Why it’s not drugs that enable overcoming. The reason drugs won’t help is the association with the body, the corporal underpinning. Drug use has the effect of becoming something greater, of applying the will in a new way, however that use is tied to often addictive chemical processes that create a relationship of dependence. Also, taking drugs is a search for becoming that means we will only find ourselves again reflected in the new creations and thoughts that come from the experience. I am also disturbed with the rhetoric surrounding it that promises access to our ‘truer selves’ (opening the doors of perception…) as if there were an absolute notion of truth concerning the self, which again reflects not a truth but another instance of the will to power invested with the mask of authority.

Nietzsche has no discussion of the communicative practices involved in achieving the overman. Conversation and communication necessarily invests our human essence, our selves, in other people. Mutual intelligibility (even the self-perpetuated myth of it) demonstrates a connection with other humans. The ability to discern intent in communication means we see a certain level of equivalence and concern for other human beings. In order that communication elucidate a response from anyone requires an understanding of the conditions of another’s experience.

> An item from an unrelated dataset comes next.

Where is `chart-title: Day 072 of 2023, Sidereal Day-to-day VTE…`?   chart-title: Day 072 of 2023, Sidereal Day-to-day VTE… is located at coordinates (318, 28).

Language undoes the notion that we may transcend the herd.


Duncan

Monday, December 04, 2006

Grand Unified Theory...

I hope to one day find a ‘grand unifying theory’ of power capable of explaining the reasons why certain discourses become prioritized over others in structuring of politics. It seems like there should be a way to describe why certain subjectifying experiences become dominant over others in the way people internalize their identity and notions of self. Obviously, this should consider the marginal nature of any description of the world: how any description or theory of human action originates in a particular social experience, and contains residual elements of a ‘will to power.’ Still, the notion of a ‘will to power’ overemphasizes the role of language and individual will in shaping people’s outlook on life. Both of these things seem interchangeable to me. The recent election demonstrates the relative unimportance of individual people in determining the structure of power, and our subjectivity as citizens. There are more powerful forces at work, shaping political constructs such as the ‘War on Terror’ and ‘The Senate.’ Similarly, with language, the fact that language can be deconstructed, and often is, suggests that forces beyond language determine reality. Often politics concerns competition over how to interpret particular terms, suggesting that interests and ‘reality’ lies beyond language. The question remains as to where and what beyond language and people drives politics.